Almost three months before the botched launch of HealthCare.gov, a U.S. health official expressed frustration with a main contractor working on the website, fearing quality assurance issues could "crash the plane at take-off," according to government documents obtained by Reuters.

The documents were released by Republican investigators with the House of Representatives Energy and Commerce Committee. Republican lawmakers, who have consistently sought to undermine President Barack Obama's signature health system overhaul, are probing the law's disastrous rollout.

Two series of internal emails in July between officials at the Centers for Medicare and Medicaid Services (CMS), including HealthCare.gov project manager Henry Chao, describe struggles with contractors, staff shortages and software problems long before the federal health care website crashed on its Oct. 1 launch and threw the rollout of Obamacare into political turmoil.

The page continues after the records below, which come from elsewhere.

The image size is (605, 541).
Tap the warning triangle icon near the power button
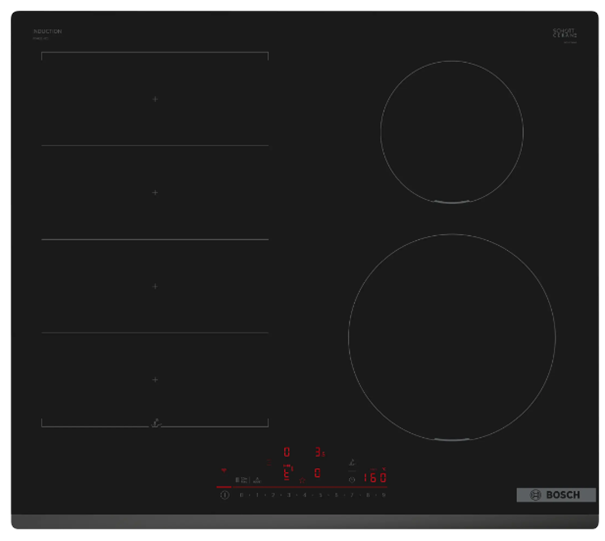(x=257, y=480)

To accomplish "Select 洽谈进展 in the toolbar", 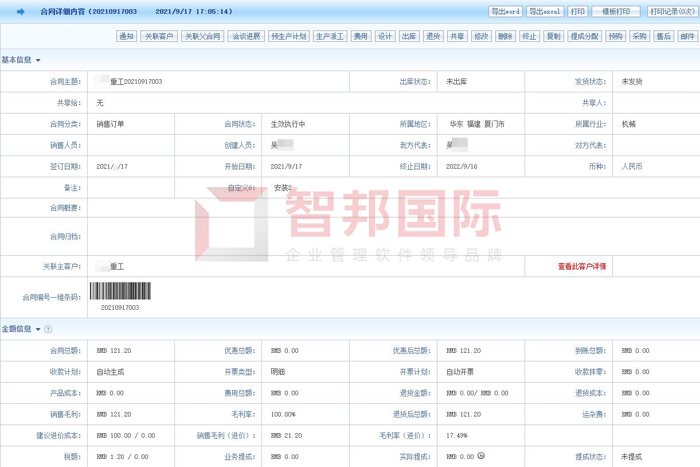I will pos(246,36).
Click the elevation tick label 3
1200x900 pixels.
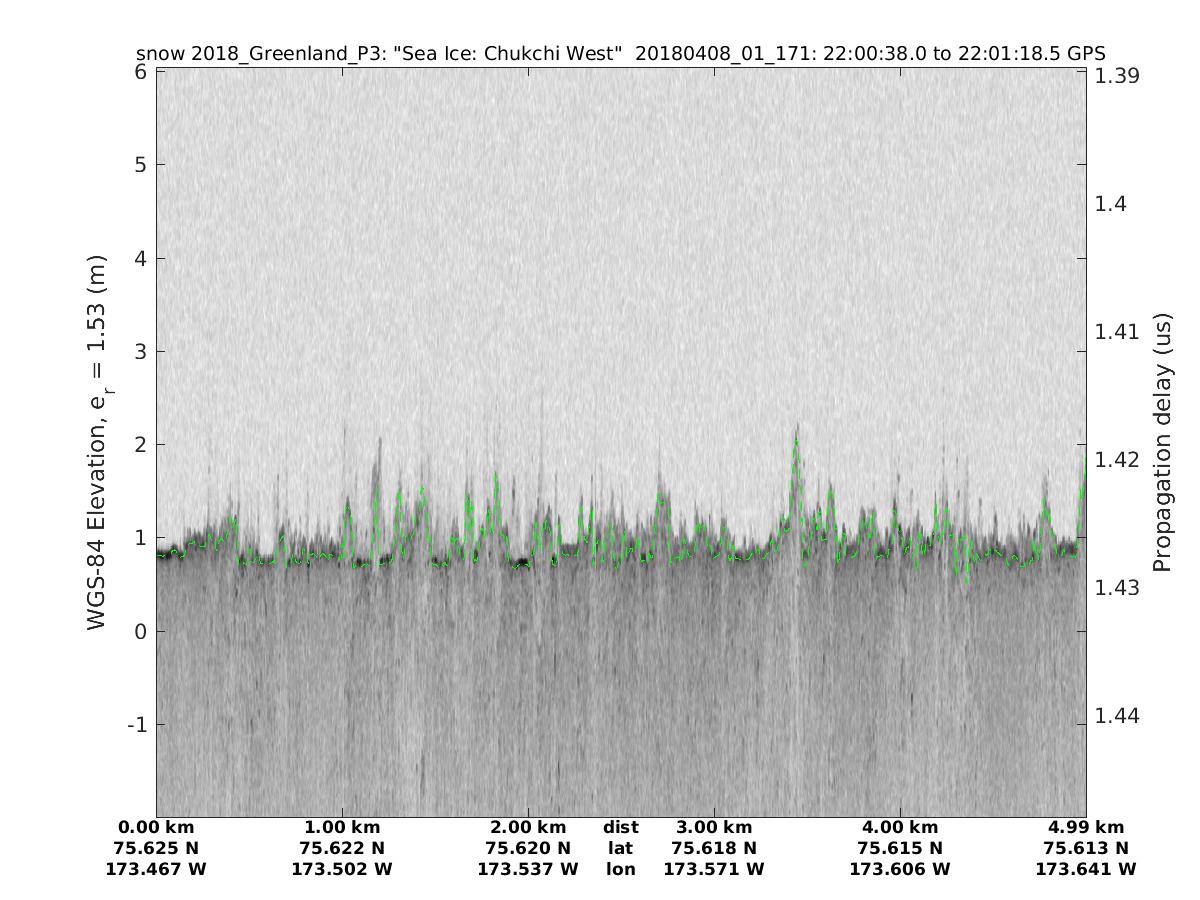point(141,351)
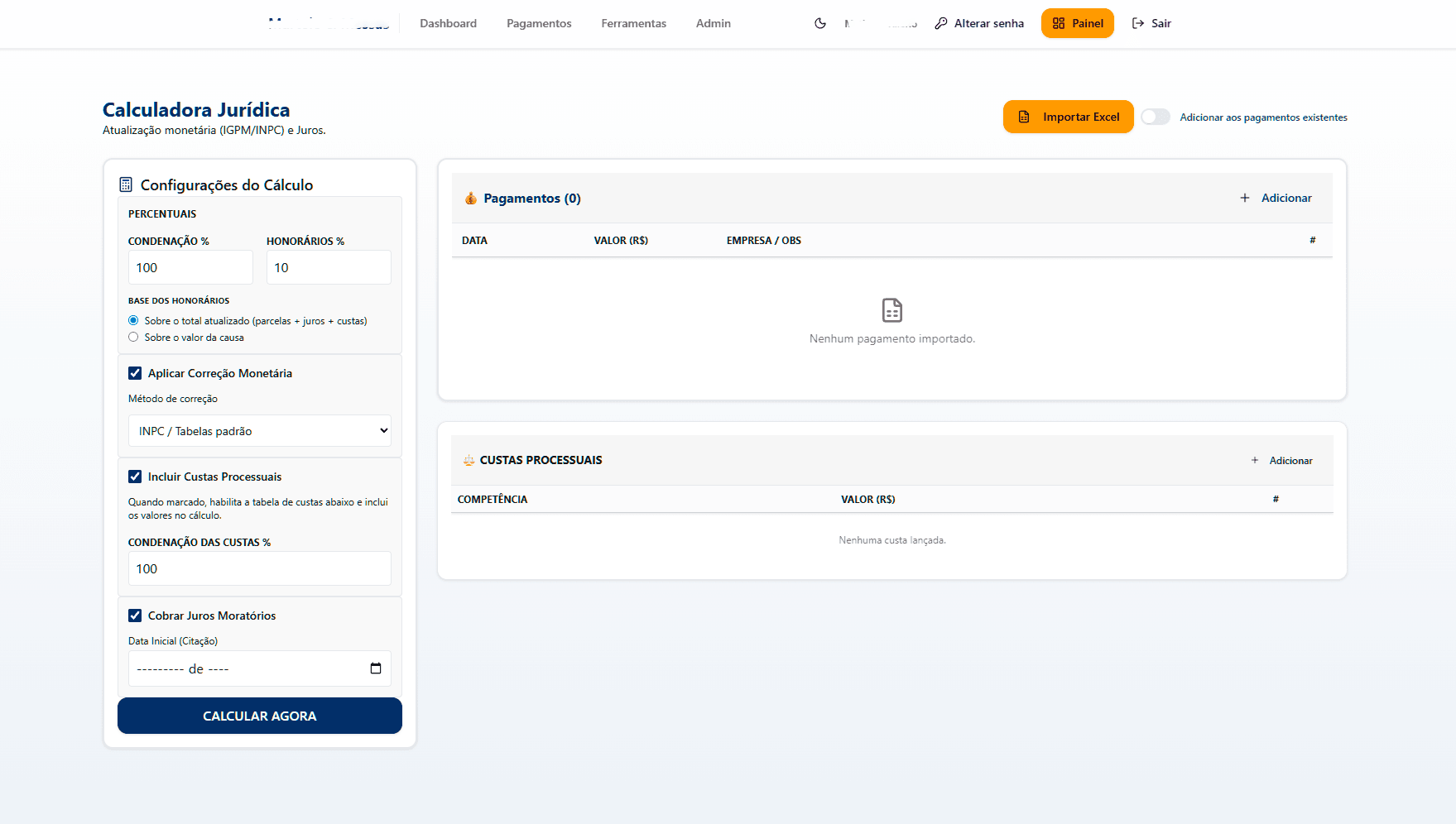The height and width of the screenshot is (824, 1456).
Task: Enable Adicionar aos pagamentos existentes switch
Action: pyautogui.click(x=1155, y=117)
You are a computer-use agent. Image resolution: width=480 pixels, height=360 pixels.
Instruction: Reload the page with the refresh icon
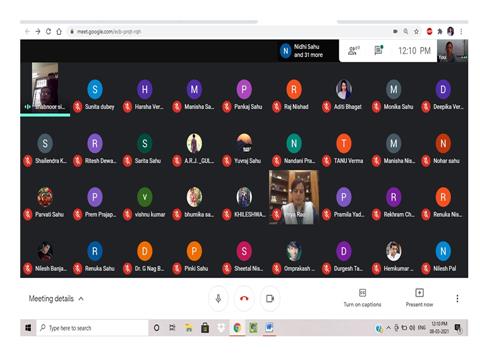(x=48, y=31)
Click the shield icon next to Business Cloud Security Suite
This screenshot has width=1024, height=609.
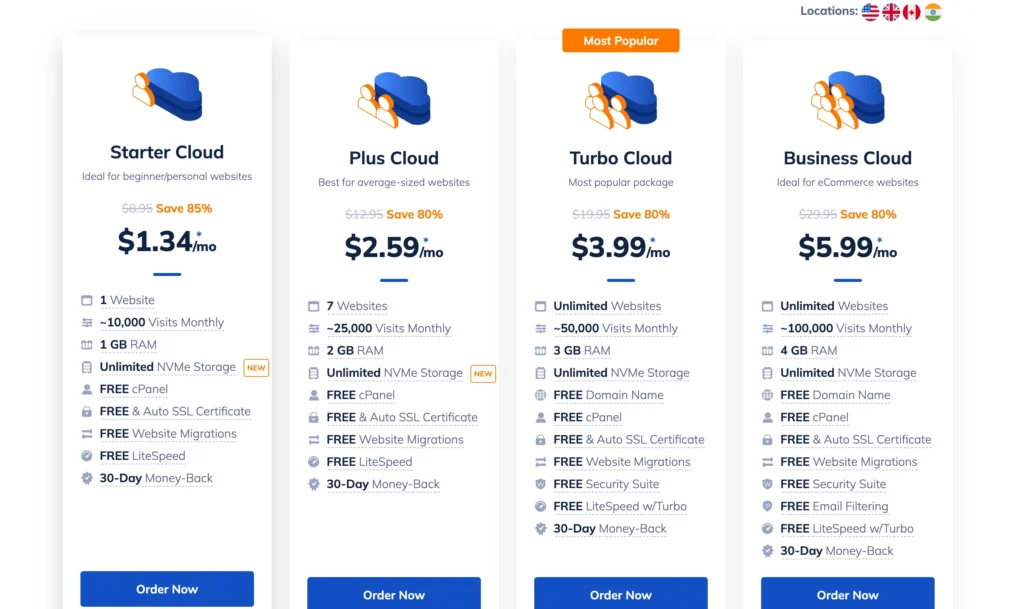coord(767,484)
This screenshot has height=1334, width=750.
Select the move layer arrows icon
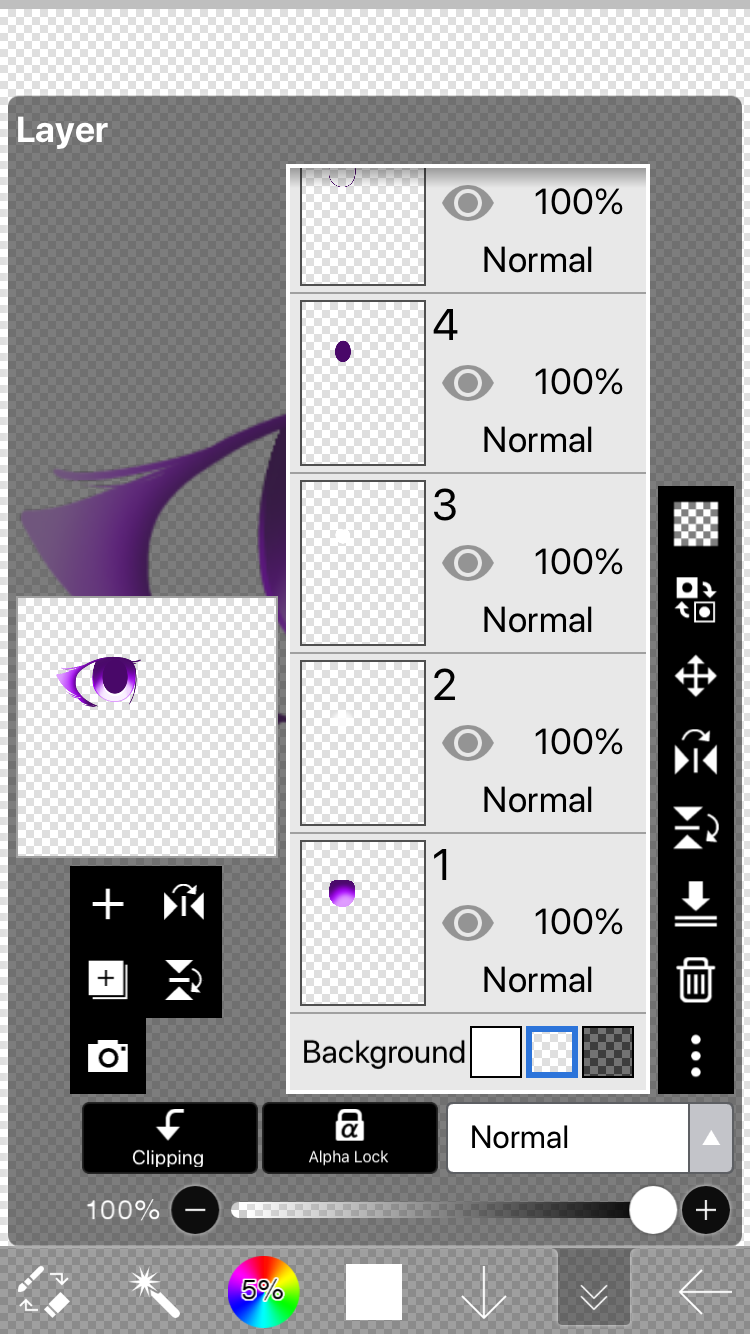coord(695,676)
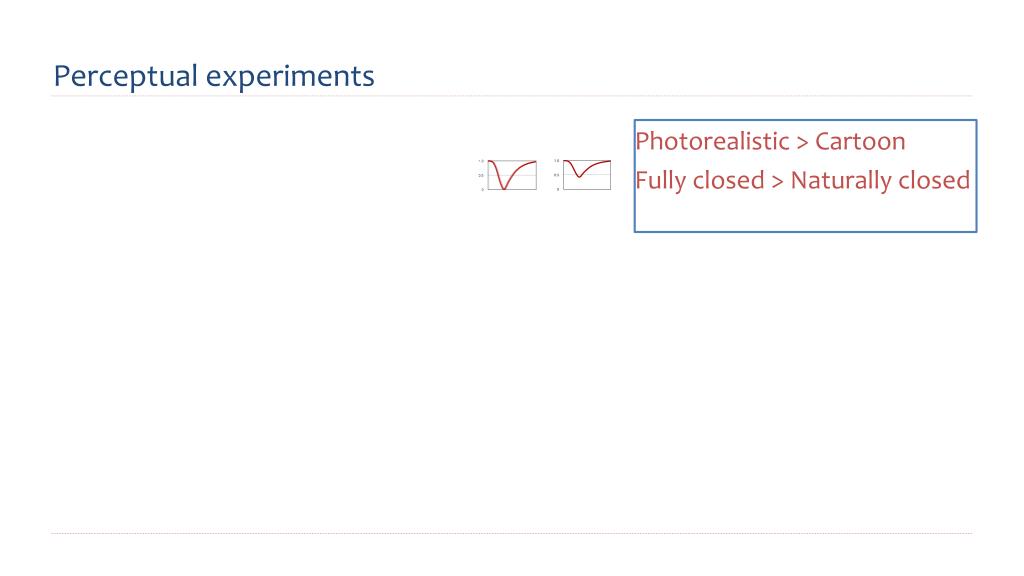Image resolution: width=1024 pixels, height=576 pixels.
Task: Click the word Photorealistic
Action: 712,142
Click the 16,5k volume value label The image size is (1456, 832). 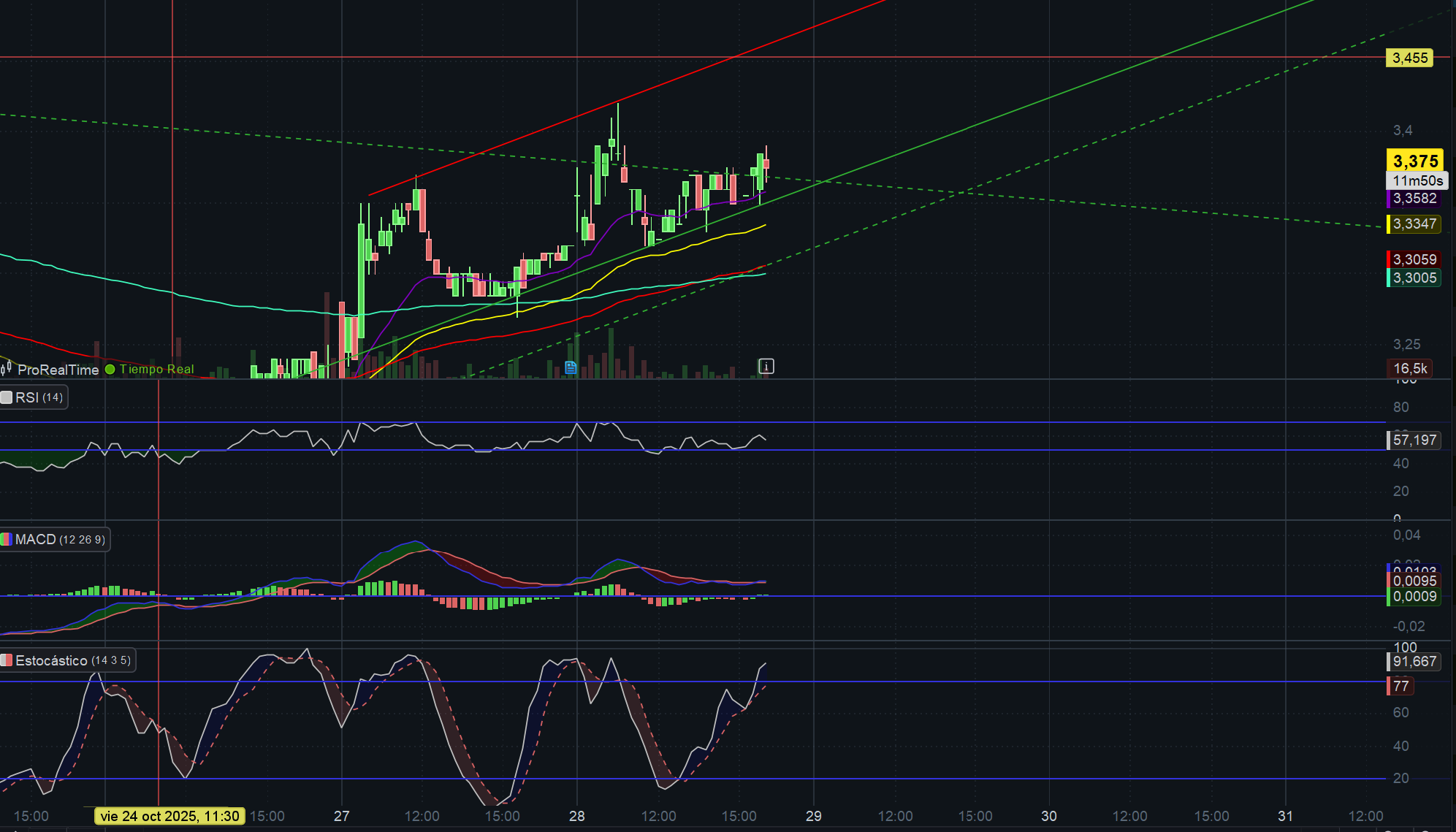[x=1409, y=369]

In a July 16 email sent ahead of a meeting with then-prime contractor CGI Federal, Chao describes the agency's low confidence level in the project work, from constant struggles with releases to changing delivery dates and poor quality assurance on software.

"I just need to feel more confident they are not going to crash the plane at take-off," Chao says in the email, which was among several documents the Republican investigators released.

A day after writing the email about CGI, Chao assured a House Oversight and Government Reform subcommittee that HealthCare.gov would be ready on time.

Earlier in the year, Chao reportedly said of the Obamacare rollout, "Let's just make sure it's not a third-world experience."

House Energy and Commerce Committee Chairman Fred Upton, R-Mich., responded in a statement that past assurances from the Obama administration undercut their promises to get the website running smoothly for most users by Nov. 30.

"The botched rollout has created a serious question of competence and trust in the administration that we will continue asking at our hearing next week," he said. "Rather than pushing forward with unachievable deadlines to fix its failures outside of Congress, the administration needs to begin working with Congress on a real plan to protect the American people from this disastrous law."

Officials at CGI Federal, the U.S. subsidiary of Canada's CGI Group Inc, were not immediately available for comment.

In congressional testimony released Oct. 23, CGI Federal blamed early website problems on another contractor's software and also said the federal government was ultimately responsible for the website's performance.

CMS released a statement that did not directly address Chao's email but described the challenging task of building HealthCare.gov. "This is a complex project with a short timeline," CMS said.

Chao, the deputy chief information officer at CMS, declined a request to speak directly with Reuters.

President Obama and administration officials have come under fire for launching a malfunctioning website, but it's not clear if officials knew the extent of the site's problems or when they knew.

It is not known whether Chao learned new information to change his assessment in the intervening hours.

On July 20, he distributed a video link to the testimony via email and urged CMS staff to make good on the pledge to lawmakers.

"I wanted to share this with you so you can see and hear that both Marilyn and I under oath stated we are going to make Oct. 1," Chao wrote.

"I would like you (to) put yourself in my shoes standing before Congress, which in essence is standing before the American public, and know that you speak the tongue of not necessarily just past truths but the truth that you will make happen."

But HealthCare.gov, the federal government's health insurance marketplace portal for millions of uninsured people in 36 states, crashed shortly after its launch and has been plagued by technical problems even since.